Richard Rothstein’s book The Color of Law, this semester’s LawReads title, describes the causes and long-lasting socio-economic effects of racially restrictive covenants in housing deeds. Some online projects are digitizing and creating databases of restrictive covenants, and developing maps showing the affected areas. These visuals bring Rothstein’s book to life. The two largest projects are in Seattle, Washington and Minnesota. In the Seattle Civil Rights & Labor History Project, researchers and students at the University of Washington along with local archivists have identified and mapped thousands of restrictive covenants. In Minnesota, Mapping Prejudice built a beautiful time-lapse map showing the growth of restrictive covenants from 1910-1955.  A quick Google search brings up similar projects for Chicago and Washington D.C., as well as in Spokane, Washington, Hartford, Connecticut and Portland, Oregon, some led by local historians. A related project, Mapping Inequality, created by the University of Richmond’s Digital Scholarship Lab, provides online access to city maps produced by the U.S. government’s Home Owners’ Loan Corporation (HOLC) during 1935-1940. The HOLC maps show neighborhoods’ credit worthiness as determined by real estate agents, lenders, and developers at that time.

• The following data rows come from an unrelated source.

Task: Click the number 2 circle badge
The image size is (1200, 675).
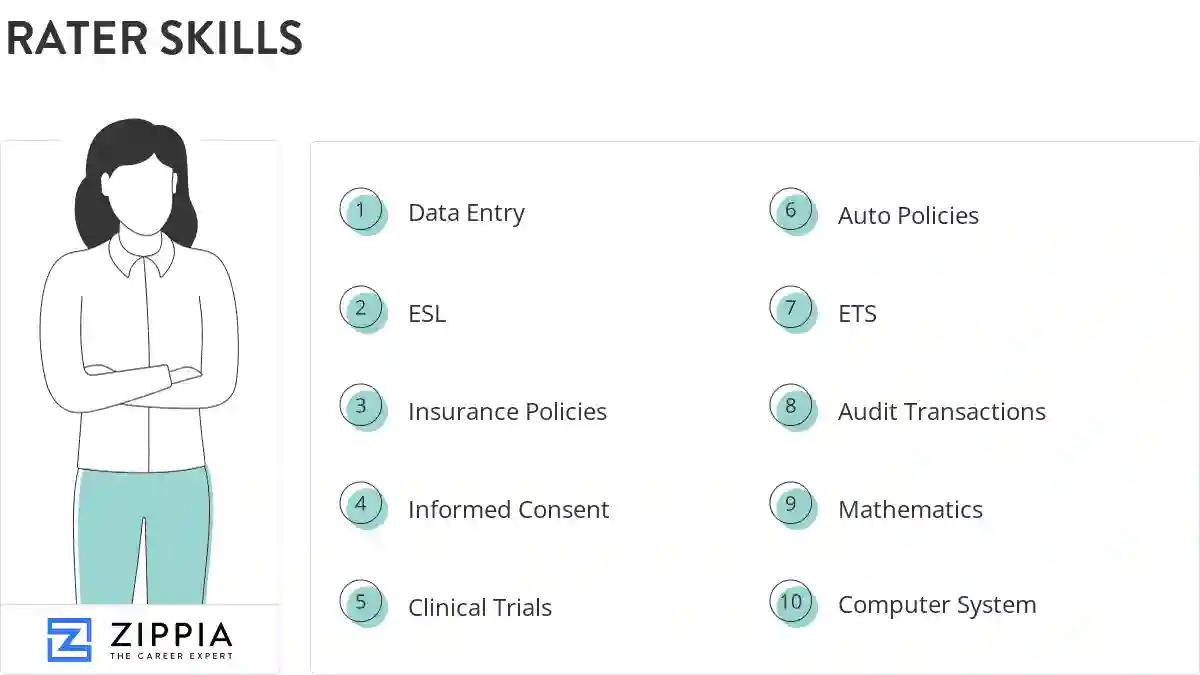Action: 362,309
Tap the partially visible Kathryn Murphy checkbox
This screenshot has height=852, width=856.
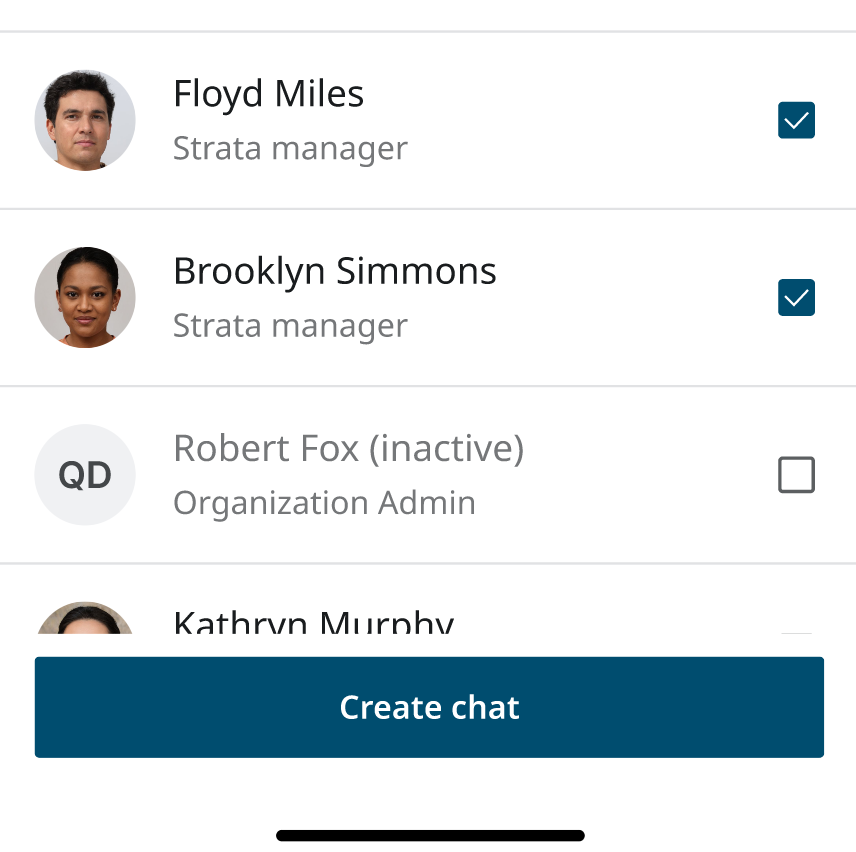(x=796, y=633)
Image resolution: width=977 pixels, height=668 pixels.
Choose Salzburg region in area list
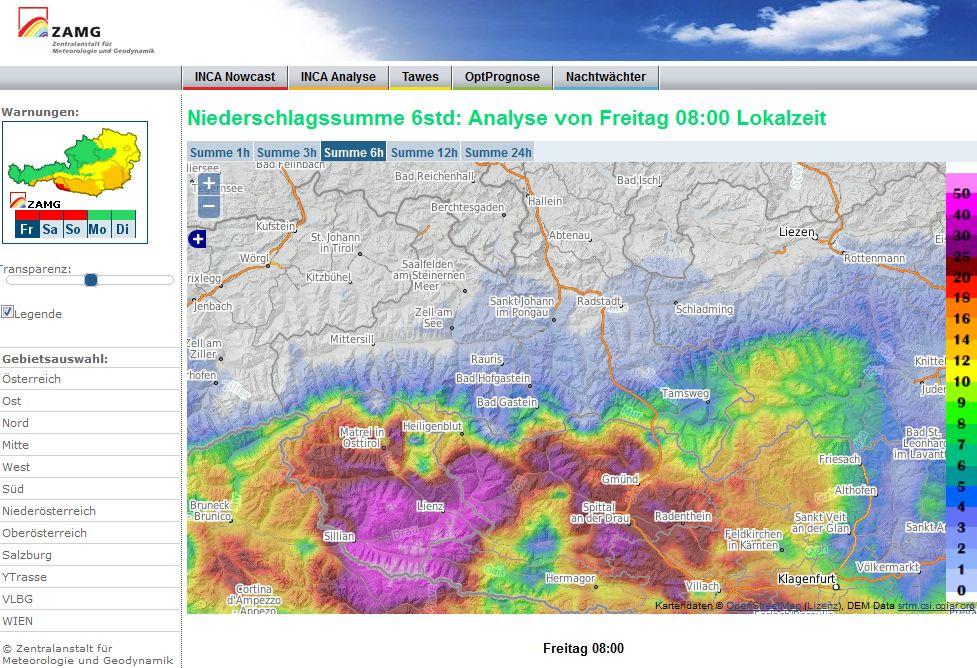click(x=27, y=555)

These projects not only show affected locations, but show the different types of restrictive language used in the deeds. Many deeds limit property ownership and habitation to “[n]o person of any race other than those of the Caucasian of white race.” Other deeds are more specific in the races who are not permitted, e.g. “No person or persons of Asiatic, African or Negro blood, lineage, or extraction shall be permitted to occupy a portion of said property.” According to the Seattle Civil Rights & Labor History Project, other terms used to exclude are “Malays” referring to people from the Philippines, “Ethiopians” referring to people of African Descent, and “Hebrews,” meaning Jews. One town on Long Island was more restrictive still, requiring owners and occupants to be “of German extraction,” a restriction which engendered a lawsuit as recently as 2015.

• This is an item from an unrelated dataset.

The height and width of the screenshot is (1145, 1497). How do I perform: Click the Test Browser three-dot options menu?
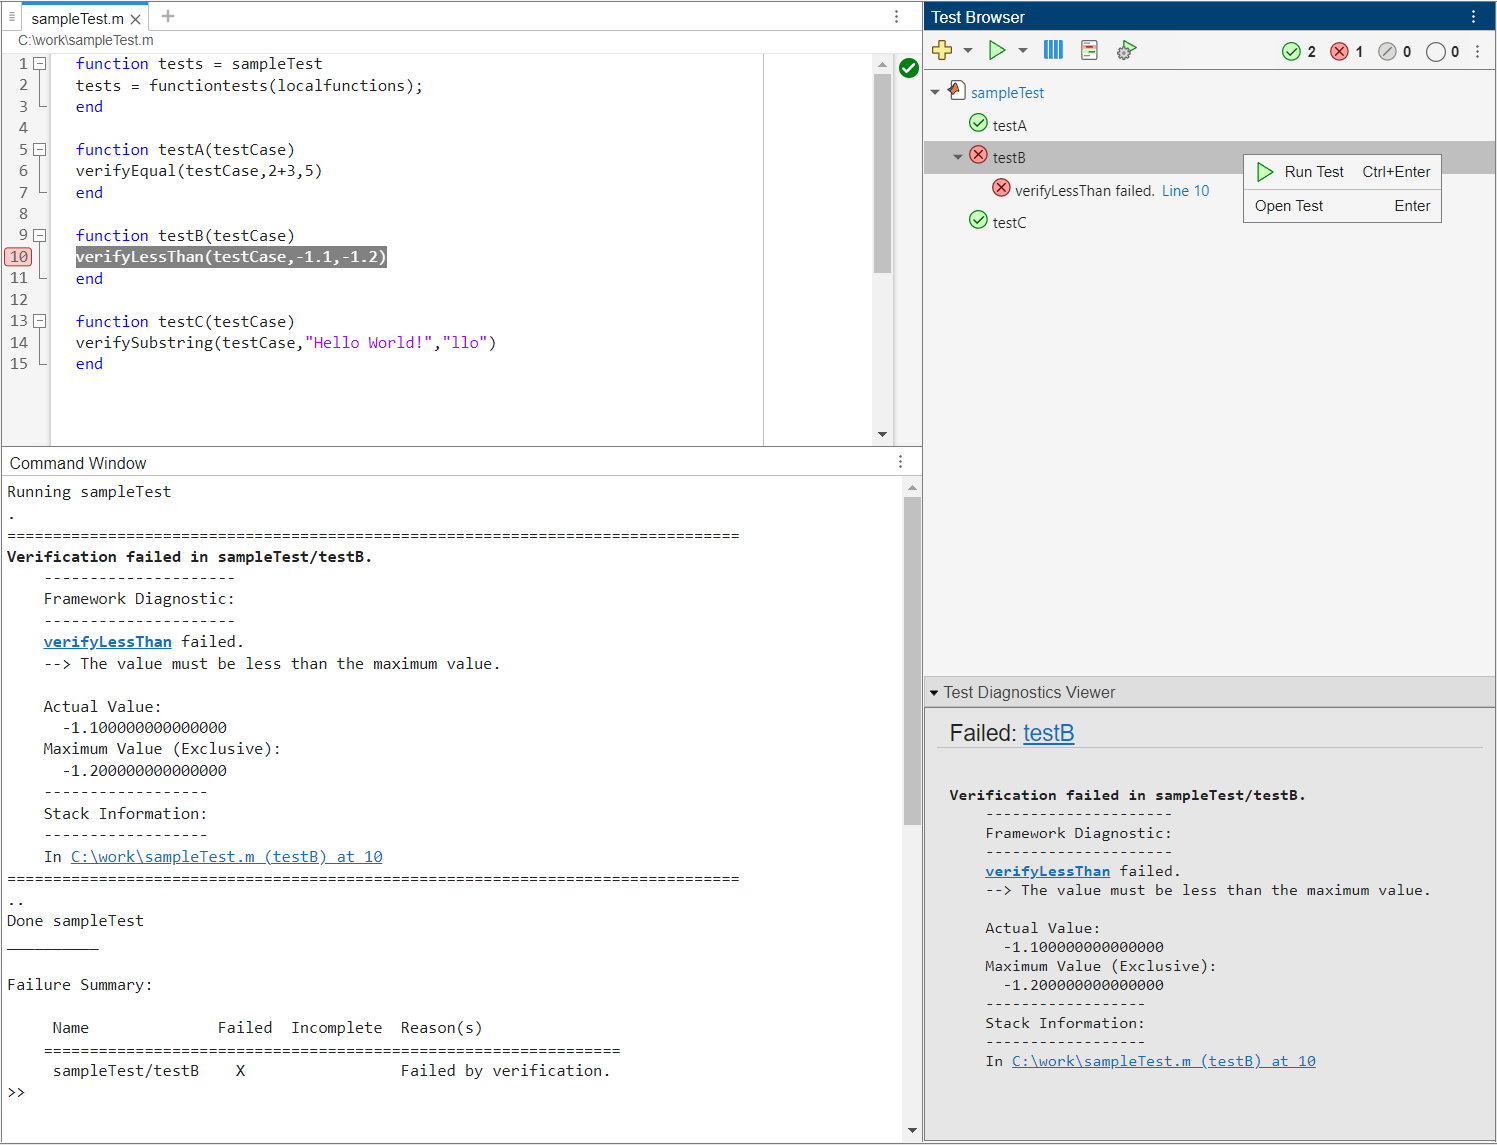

The existence of these covenants brings up the important and sensitive question of what to do about them. The covenants can be removed, but it can be a difficult and expensive process. Oregon passed a law making the process easier. Most homeowners are probably not even aware of the covenants’ existence in their chain of title, but for those who are aware, that knowledge can bring discomfort and anger. In a story entitled “Hidden in Old Home Deeds, a Segregationist Past,” NPR reported how African-American writer Mary C. Curtis purchased a home in the previously whites-only neighborhood of Myers Park in Charlotte, North Carolina. Curtis stated, “I’m going to live where I want to and where the school was great. But that’s just the way it is, and I think people should know that history—and it’s not that long ago.” But others fear that the very same covenant in Myers Park can even have a chilling effect on future racial integration. Last year, the state of Washington passed HB2514 which provides an alternative option to a judicial procedure: homeowners can submit a modification for recording that declares the prior restrictive covenant “void and unenforceable under law.” I like this solution. It is simple and sends a clear signal without whitewashing (or white-outing) the historical record.

Racially restrictive covenants existed in Utah, but I’m not aware of any projects to track them.